_What is required:_ In the entries below, find the line with "Click the Drawings Drive letter box" and the line with "Select the Brascan Corp Pr 12 line"; reproduce those two lines and all lines between them exactly, without pictures.

_Material shown:_
######

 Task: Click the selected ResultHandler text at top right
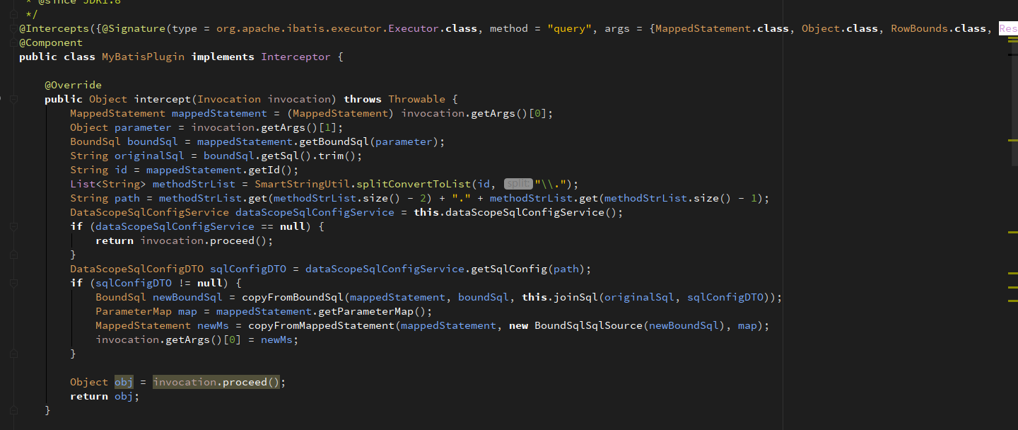[x=1010, y=28]
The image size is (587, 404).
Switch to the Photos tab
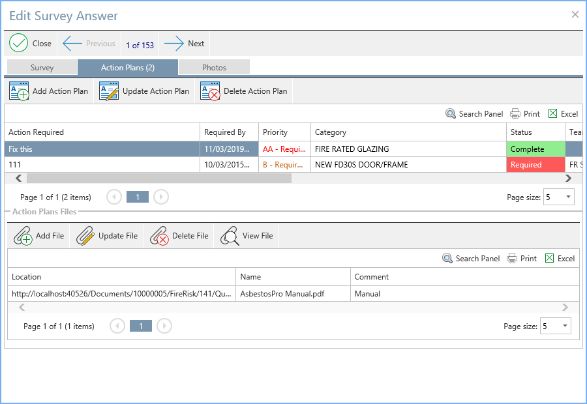[214, 67]
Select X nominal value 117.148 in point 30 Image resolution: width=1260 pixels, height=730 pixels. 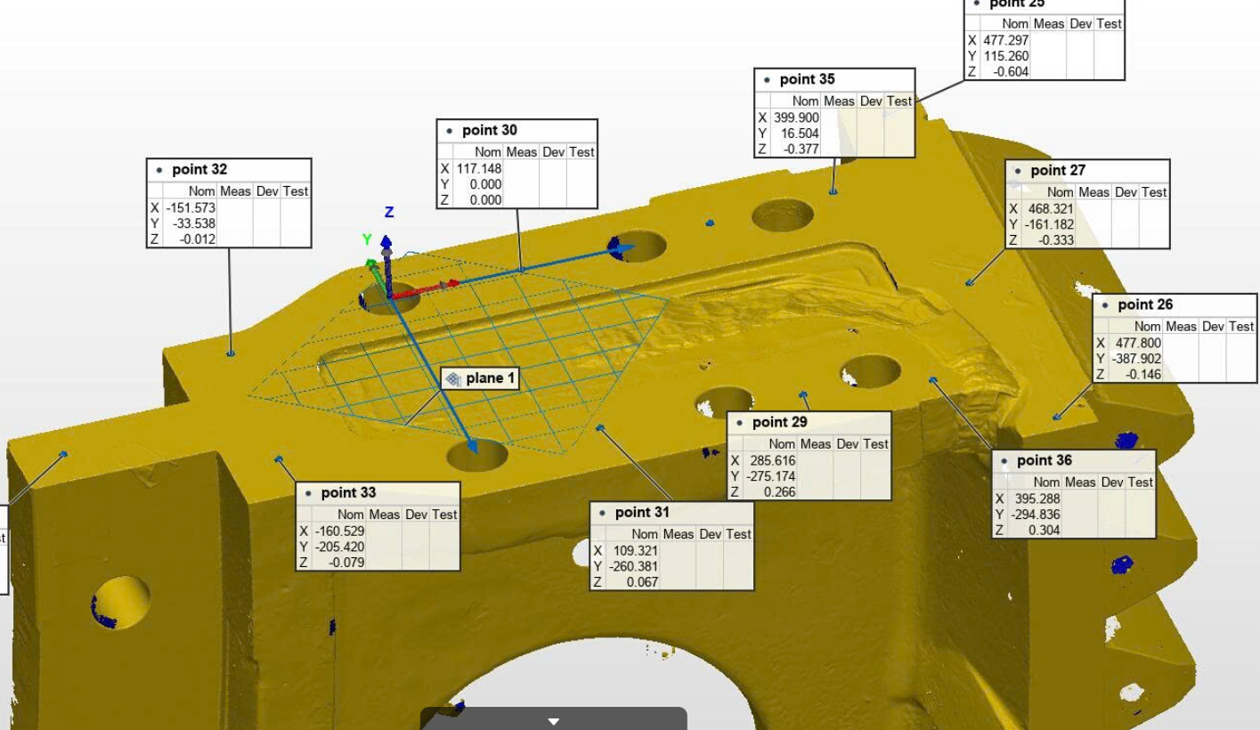tap(478, 168)
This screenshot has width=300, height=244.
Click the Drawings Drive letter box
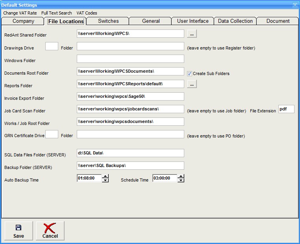(52, 46)
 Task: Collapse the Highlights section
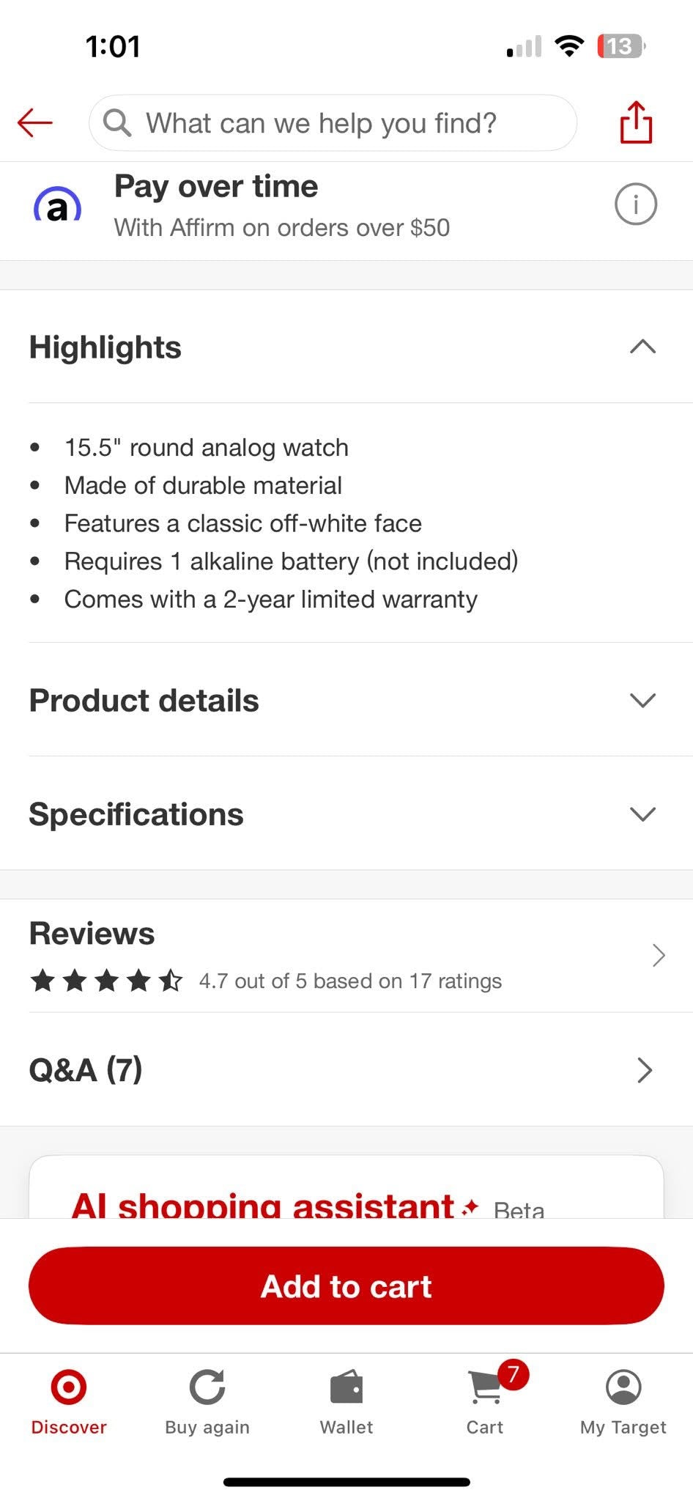[x=642, y=347]
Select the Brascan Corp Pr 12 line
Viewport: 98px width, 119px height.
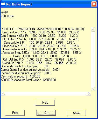pyautogui.click(x=41, y=32)
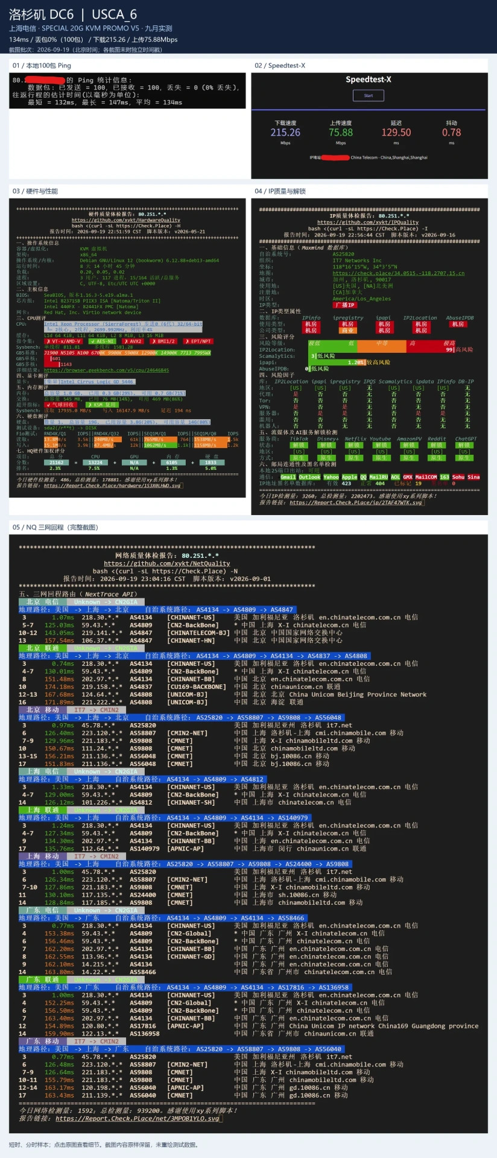This screenshot has width=497, height=1158.
Task: Select the Gmail connectivity badge
Action: [288, 477]
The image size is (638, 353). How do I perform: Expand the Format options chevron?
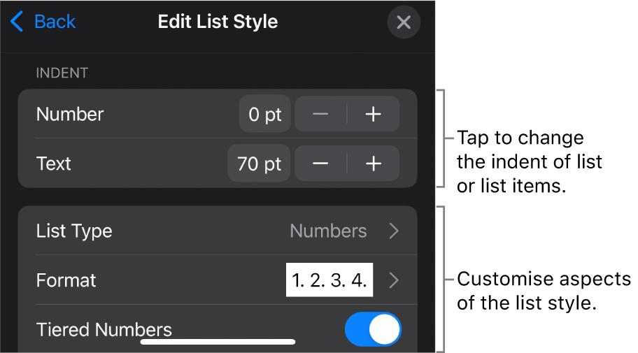click(395, 280)
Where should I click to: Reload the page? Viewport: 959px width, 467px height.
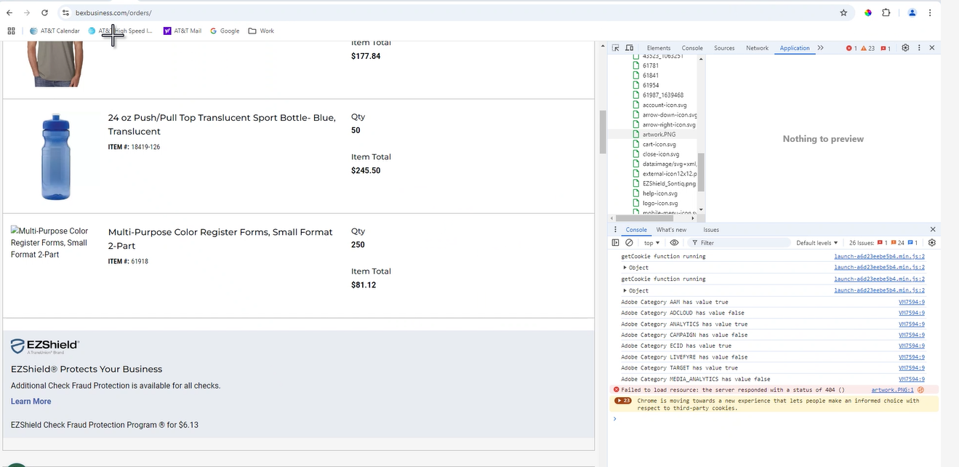[45, 13]

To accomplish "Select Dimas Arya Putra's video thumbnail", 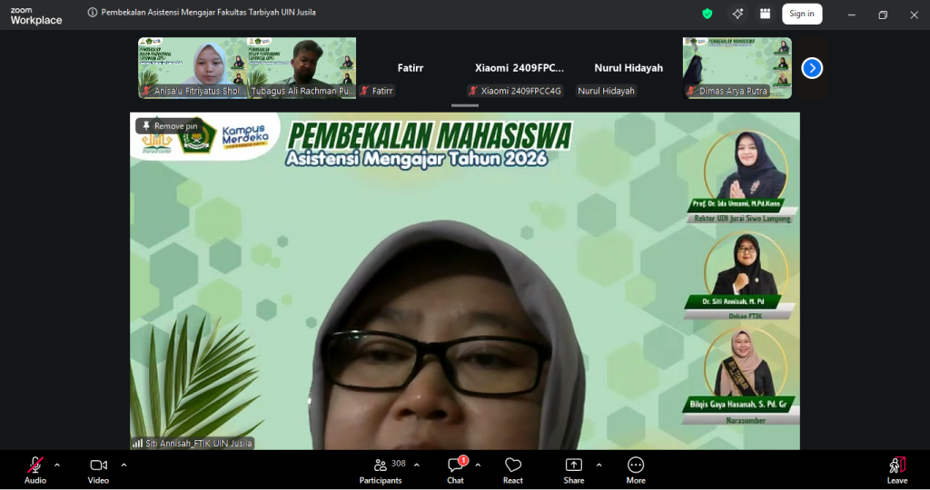I will pos(737,67).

######

_Response:_
Click the Drawings Drive letter box
(52, 46)
 Task: Collapse the Highlights section
[x=642, y=347]
Select the Brascan Corp Pr 12 line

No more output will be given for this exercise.